If Look AHEAD were to include a test of the carbohydrate hypothesis, we might at least know the answer in another decade. It doesn't, and we won't.
The scientific obligation, as I said in the prologue, is to establish the cause of obesity, diabetes, and the chronic diseases of civilization beyond reasonable doubt. By doing so, we can take the necessary steps to prevent these disorders, rather than trying to cure them or ameliorate them after the fact. If there are competing hypotheses, it does us little good to test one alone. It does little good to continue basing public-health recommendations and dietary advice on association studies (the Framingham Heart Study and the Nurses Health Study are prominent examples) that are incapable of reliably establishing cause and effect.
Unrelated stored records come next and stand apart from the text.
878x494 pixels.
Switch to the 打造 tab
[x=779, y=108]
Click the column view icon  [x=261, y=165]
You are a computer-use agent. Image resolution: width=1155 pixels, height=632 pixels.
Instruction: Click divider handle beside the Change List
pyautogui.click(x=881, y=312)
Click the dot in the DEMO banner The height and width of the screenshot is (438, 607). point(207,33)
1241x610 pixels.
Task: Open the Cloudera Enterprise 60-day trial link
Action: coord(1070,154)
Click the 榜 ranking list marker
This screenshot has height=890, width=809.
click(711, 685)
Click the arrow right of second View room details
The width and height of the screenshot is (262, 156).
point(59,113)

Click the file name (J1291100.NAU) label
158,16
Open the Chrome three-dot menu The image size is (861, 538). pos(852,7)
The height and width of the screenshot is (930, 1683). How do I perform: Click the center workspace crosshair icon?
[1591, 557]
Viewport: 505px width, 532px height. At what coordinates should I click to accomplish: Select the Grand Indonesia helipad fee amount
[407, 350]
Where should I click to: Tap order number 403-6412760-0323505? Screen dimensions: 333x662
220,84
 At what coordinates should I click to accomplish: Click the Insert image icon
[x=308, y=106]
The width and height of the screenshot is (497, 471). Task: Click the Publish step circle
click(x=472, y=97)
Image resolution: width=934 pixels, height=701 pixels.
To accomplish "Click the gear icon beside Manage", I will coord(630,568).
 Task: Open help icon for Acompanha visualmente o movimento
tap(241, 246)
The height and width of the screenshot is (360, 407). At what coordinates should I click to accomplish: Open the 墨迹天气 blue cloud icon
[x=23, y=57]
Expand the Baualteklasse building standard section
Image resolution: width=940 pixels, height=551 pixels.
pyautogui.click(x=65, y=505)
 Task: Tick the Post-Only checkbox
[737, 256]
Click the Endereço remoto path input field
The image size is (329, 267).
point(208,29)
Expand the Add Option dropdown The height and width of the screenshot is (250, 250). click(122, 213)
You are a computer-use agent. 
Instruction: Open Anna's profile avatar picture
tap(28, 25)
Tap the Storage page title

What's needed now are randomized trials that test the carbohydrate hypothesis as well as the conventional wisdom. Such trials would be expensive. Like the Diabetes Prevention Program and Look AHEAD, they'll cost tens or hundreds of millions of dollars. And even if such trials are funded, it might be another decade or two before we have reliable answers. But it's hard to imagine that this controversy will go away if we don't do them, that we won't be arguing about the detrimental role of fats and carbohydrates in the diet twenty years from now. The public will certainly not be served by attempts of interest groups and industry to make this controversy go away.
If the tide of obesity and diabetes continues to rise around the world, it's hard to imagine that the cost of such trials, even a dozen or a hundred of them, won't ultimately be trivial compared with the societal cost.